WHAT THIS TASK INVOLVES
Write out each record again exactly as it stands.
--------------------
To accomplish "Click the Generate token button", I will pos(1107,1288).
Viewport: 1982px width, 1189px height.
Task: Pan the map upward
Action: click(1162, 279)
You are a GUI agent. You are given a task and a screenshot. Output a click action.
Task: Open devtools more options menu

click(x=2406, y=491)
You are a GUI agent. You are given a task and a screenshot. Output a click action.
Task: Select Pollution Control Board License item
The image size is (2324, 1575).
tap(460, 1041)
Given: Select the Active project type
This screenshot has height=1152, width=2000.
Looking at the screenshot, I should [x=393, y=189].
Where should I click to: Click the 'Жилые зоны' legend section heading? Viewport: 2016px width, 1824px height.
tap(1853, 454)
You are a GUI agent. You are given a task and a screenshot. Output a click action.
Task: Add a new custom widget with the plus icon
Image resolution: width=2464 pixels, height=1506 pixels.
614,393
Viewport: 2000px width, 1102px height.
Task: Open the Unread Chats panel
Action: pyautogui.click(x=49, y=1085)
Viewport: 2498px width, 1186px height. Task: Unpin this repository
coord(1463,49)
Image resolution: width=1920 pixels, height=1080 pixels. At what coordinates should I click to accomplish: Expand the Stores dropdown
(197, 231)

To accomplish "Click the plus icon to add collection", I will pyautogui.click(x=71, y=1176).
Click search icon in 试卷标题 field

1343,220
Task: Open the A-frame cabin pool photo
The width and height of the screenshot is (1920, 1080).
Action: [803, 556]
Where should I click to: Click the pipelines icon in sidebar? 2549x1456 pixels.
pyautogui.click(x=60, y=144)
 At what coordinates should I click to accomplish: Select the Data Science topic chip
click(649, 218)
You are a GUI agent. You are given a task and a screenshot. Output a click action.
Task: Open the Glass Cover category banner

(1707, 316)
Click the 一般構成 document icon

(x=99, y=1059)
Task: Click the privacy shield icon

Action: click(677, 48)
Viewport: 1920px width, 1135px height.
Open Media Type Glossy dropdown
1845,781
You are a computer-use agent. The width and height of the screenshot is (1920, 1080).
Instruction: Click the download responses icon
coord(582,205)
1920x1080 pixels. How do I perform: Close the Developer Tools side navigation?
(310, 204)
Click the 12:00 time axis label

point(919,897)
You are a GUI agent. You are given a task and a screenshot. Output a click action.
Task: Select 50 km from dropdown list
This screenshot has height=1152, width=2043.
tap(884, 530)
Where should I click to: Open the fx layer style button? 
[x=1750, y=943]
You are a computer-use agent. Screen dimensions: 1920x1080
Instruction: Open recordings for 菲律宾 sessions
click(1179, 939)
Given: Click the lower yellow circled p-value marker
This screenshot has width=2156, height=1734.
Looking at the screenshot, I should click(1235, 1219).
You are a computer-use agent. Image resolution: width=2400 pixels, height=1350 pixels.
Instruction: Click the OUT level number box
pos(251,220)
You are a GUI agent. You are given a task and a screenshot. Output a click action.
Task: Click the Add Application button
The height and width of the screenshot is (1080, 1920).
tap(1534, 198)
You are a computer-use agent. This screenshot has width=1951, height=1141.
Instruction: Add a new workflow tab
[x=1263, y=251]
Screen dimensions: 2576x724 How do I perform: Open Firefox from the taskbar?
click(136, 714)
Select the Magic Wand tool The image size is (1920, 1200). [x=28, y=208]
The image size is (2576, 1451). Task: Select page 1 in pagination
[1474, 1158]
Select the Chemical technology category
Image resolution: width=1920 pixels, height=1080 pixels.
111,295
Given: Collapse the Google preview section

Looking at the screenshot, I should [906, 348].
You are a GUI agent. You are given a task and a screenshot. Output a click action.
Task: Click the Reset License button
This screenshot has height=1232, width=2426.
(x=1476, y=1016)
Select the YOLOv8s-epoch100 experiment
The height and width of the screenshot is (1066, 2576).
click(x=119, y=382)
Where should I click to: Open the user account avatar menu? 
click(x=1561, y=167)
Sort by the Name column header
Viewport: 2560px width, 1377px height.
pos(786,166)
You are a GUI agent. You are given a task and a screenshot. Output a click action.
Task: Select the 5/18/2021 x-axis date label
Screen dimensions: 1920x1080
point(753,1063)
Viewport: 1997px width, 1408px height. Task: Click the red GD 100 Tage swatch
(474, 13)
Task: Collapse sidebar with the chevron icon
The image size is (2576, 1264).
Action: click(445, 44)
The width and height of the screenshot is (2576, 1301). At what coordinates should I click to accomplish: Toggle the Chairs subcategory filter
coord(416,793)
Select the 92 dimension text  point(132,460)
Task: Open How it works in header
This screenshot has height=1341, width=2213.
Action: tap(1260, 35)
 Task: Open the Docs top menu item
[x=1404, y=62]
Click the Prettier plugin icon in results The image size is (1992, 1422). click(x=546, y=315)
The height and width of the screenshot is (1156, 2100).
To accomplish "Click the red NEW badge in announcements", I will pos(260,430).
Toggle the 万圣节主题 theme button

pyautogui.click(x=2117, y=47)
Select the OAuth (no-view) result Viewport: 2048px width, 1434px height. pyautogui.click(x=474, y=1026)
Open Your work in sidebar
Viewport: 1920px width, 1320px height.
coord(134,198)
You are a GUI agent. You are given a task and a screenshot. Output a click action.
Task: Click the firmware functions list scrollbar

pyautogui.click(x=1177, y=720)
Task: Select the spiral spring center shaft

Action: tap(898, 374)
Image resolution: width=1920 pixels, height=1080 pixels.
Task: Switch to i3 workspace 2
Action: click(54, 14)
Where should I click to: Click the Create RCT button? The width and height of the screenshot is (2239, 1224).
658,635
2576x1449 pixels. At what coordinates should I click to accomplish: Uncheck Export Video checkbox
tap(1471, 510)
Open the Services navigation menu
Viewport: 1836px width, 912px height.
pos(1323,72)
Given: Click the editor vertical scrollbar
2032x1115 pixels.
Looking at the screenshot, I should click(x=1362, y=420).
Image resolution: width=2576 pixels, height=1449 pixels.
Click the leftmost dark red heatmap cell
--------------------
ANSWER FOR THIS EXERCISE
To accomplish "Click the Generate token button", I will pos(1107,1288).
Viewport: 1982px width, 1189px height.
Task: Pan the map upward
Action: click(1162, 279)
You are a GUI agent. You are given a task and a screenshot. Output a click action.
Task: Open devtools more options menu

click(x=2406, y=491)
You are a GUI agent. You are given a task and a screenshot. Output a click action.
Task: Select Pollution Control Board License item
The image size is (2324, 1575).
tap(460, 1041)
Given: Select the Active project type
This screenshot has height=1152, width=2000.
Looking at the screenshot, I should [x=393, y=189].
Where should I click to: Click the 'Жилые зоны' legend section heading? Viewport: 2016px width, 1824px height.
tap(1853, 454)
You are a GUI agent. You are given a task and a screenshot. Output a click action.
Task: Add a new custom widget with the plus icon
Image resolution: width=2464 pixels, height=1506 pixels.
614,393
Viewport: 2000px width, 1102px height.
Task: Open the Unread Chats panel
Action: pyautogui.click(x=49, y=1085)
Viewport: 2498px width, 1186px height. Task: Unpin this repository
coord(1463,49)
Image resolution: width=1920 pixels, height=1080 pixels. At what coordinates should I click to accomplish: Expand the Stores dropdown
(197, 231)

To accomplish "Click the plus icon to add collection", I will pyautogui.click(x=71, y=1176).
Click search icon in 试卷标题 field

1343,220
Task: Open the A-frame cabin pool photo
The width and height of the screenshot is (1920, 1080).
Action: [803, 556]
Where should I click to: Click the pipelines icon in sidebar? 2549x1456 pixels.
pyautogui.click(x=60, y=144)
 At what coordinates should I click to accomplish: Select the Data Science topic chip
click(649, 218)
You are a GUI agent. You are given a task and a screenshot. Output a click action.
Task: Open the Glass Cover category banner

(1707, 316)
Click the 一般構成 document icon

(x=99, y=1059)
Task: Click the privacy shield icon

Action: click(677, 48)
Viewport: 1920px width, 1135px height.
Open Media Type Glossy dropdown
1845,781
You are a computer-use agent. The width and height of the screenshot is (1920, 1080).
Instruction: Click the download responses icon
coord(582,205)
1920x1080 pixels. How do I perform: Close the Developer Tools side navigation?
(310, 204)
Click the 12:00 time axis label

point(919,897)
You are a GUI agent. You are given a task and a screenshot. Output a click action.
Task: Select 50 km from dropdown list
This screenshot has height=1152, width=2043.
tap(884, 530)
Where should I click to: Open the fx layer style button? 
[x=1750, y=943]
You are a computer-use agent. Screen dimensions: 1920x1080
Instruction: Open recordings for 菲律宾 sessions
click(1179, 939)
Given: Click the lower yellow circled p-value marker
This screenshot has width=2156, height=1734.
Looking at the screenshot, I should click(1235, 1219).
You are a computer-use agent. Image resolution: width=2400 pixels, height=1350 pixels.
Instruction: Click the OUT level number box
pos(251,220)
You are a GUI agent. You are given a task and a screenshot. Output a click action.
Task: Click the Add Application button
The height and width of the screenshot is (1080, 1920).
tap(1534, 198)
You are a computer-use agent. This screenshot has width=1951, height=1141.
Instruction: Add a new workflow tab
[x=1263, y=251]
Screen dimensions: 2576x724 How do I perform: Open Firefox from the taskbar?
click(136, 714)
Select the Magic Wand tool The image size is (1920, 1200). [x=28, y=208]
The image size is (2576, 1451). Task: Select page 1 in pagination
[1474, 1158]
Select the Chemical technology category
Image resolution: width=1920 pixels, height=1080 pixels.
111,295
Given: Collapse the Google preview section

Looking at the screenshot, I should [906, 348].
You are a GUI agent. You are given a task and a screenshot. Output a click action.
Task: Click the Reset License button
This screenshot has height=1232, width=2426.
(x=1476, y=1016)
Select the YOLOv8s-epoch100 experiment
The height and width of the screenshot is (1066, 2576).
click(x=119, y=382)
Where should I click to: Open the user account avatar menu? 
click(x=1561, y=167)
Sort by the Name column header
Viewport: 2560px width, 1377px height.
pos(786,166)
You are a GUI agent. You are given a task and a screenshot. Output a click action.
Task: Select the 5/18/2021 x-axis date label
Screen dimensions: 1920x1080
point(753,1063)
Viewport: 1997px width, 1408px height. Task: Click the red GD 100 Tage swatch
(474, 13)
Task: Collapse sidebar with the chevron icon
The image size is (2576, 1264).
Action: click(445, 44)
The width and height of the screenshot is (2576, 1301). At what coordinates should I click to accomplish: Toggle the Chairs subcategory filter
coord(416,793)
Select the 92 dimension text  point(132,460)
Task: Open How it works in header
This screenshot has height=1341, width=2213.
Action: tap(1260, 35)
 Task: Open the Docs top menu item
[x=1404, y=62]
Click the Prettier plugin icon in results The image size is (1992, 1422). click(x=546, y=315)
The height and width of the screenshot is (1156, 2100).
To accomplish "Click the red NEW badge in announcements", I will pos(260,430).
Toggle the 万圣节主题 theme button

pyautogui.click(x=2117, y=47)
Select the OAuth (no-view) result Viewport: 2048px width, 1434px height. pyautogui.click(x=474, y=1026)
Open Your work in sidebar
Viewport: 1920px width, 1320px height.
coord(134,198)
You are a GUI agent. You are given a task and a screenshot. Output a click action.
Task: Click the firmware functions list scrollbar

pyautogui.click(x=1177, y=720)
Task: Select the spiral spring center shaft

Action: tap(898, 374)
Image resolution: width=1920 pixels, height=1080 pixels.
Task: Switch to i3 workspace 2
Action: click(54, 14)
Where should I click to: Click the Create RCT button? The width and height of the screenshot is (2239, 1224).
658,635
2576x1449 pixels. At what coordinates should I click to accomplish: Uncheck Export Video checkbox
tap(1471, 510)
Open the Services navigation menu
Viewport: 1836px width, 912px height.
pos(1323,72)
Given: Click the editor vertical scrollbar
2032x1115 pixels.
Looking at the screenshot, I should click(x=1362, y=420).
Image resolution: width=2576 pixels, height=1449 pixels.
Click the leftmost dark red heatmap cell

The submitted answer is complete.